Bir de Şükran günlüğü tutmak bize iyi gelebilir. Düzenli olarak her gün birkaç dakikamızı ayırarak Şükran günlüğü tutmayı bir beceri geliştirme pratiği haline getirebilir. Bunu yaptığımızda iç sesimiz zamanla dağa olumlu bir tona bürünür. Giderek artan bu beceri sayesinde hayatımızdan aldığımız keyif de katlanarak artar. Daha iyimser ve daha öz güvenli hissederiz.

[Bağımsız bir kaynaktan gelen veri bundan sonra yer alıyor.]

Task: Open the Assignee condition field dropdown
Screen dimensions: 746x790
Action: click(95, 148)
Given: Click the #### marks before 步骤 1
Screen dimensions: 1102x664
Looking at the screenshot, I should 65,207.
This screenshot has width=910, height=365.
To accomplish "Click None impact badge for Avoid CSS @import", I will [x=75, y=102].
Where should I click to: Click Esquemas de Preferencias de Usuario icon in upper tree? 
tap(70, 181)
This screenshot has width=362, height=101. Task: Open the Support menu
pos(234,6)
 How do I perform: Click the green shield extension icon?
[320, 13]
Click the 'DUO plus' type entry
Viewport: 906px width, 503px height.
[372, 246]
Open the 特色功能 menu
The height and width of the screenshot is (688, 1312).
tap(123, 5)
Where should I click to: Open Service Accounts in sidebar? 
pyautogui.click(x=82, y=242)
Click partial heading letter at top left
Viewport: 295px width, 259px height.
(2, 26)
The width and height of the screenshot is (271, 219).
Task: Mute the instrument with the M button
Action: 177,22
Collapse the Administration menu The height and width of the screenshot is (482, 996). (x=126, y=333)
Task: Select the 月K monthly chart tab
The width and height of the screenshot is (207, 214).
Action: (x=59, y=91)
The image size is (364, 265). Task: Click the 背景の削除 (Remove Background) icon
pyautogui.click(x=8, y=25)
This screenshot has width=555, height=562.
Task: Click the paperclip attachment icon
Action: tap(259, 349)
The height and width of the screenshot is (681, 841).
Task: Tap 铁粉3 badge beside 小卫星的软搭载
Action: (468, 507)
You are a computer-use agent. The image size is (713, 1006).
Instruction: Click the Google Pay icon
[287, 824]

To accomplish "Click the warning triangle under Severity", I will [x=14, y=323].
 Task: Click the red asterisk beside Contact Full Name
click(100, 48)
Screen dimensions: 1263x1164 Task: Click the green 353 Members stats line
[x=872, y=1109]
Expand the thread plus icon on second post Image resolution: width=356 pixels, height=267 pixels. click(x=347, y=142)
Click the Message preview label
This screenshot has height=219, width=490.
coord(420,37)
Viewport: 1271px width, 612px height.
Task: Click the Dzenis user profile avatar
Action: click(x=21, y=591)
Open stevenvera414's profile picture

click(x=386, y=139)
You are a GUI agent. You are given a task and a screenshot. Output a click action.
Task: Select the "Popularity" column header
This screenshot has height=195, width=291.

Metal sağlığımıza iyi gelen Şükran günlüğü aynı zamanda fiziksel sağlığımızı da olumlu yönde etkiler. Hayattaki minnettarlık seviyemizle kalp sağlığımızın birbiriyle ilişkili olduğuna dair bir çok araştırma bulguları vardır. Düzenli olarak Şükran pratiği yapmak bizi daha iyi alışkanlıklar geliştirmeye teşvik eder ve bağışıklık sistemimizi geliştirir.
Peki nereden başlayabiliriz? Kolay ve ulaşılabilir olduğu için hemen bir Şükran günlüğü tutmaya yada Şükran Kavanozu yapmaya başlayabiliriz. İlk olarak yapmamız gereken bir kağıt ve kalem. Bunu başlangıçta her gün yapamazsak da devam etme iradesinde bulunursak her küçük bir teşekkürde hayatımızı dönüştürecek büyük bir adım atmış oluruz. Bu teşekkürler soyut veya somut olabilir; Sağlığın, sabahları içtiğin kahve, sana iyiliği dokunan bir kişi, bir şarkının seni alıp götürdüğü hayaller, lezzetli yemekler vs.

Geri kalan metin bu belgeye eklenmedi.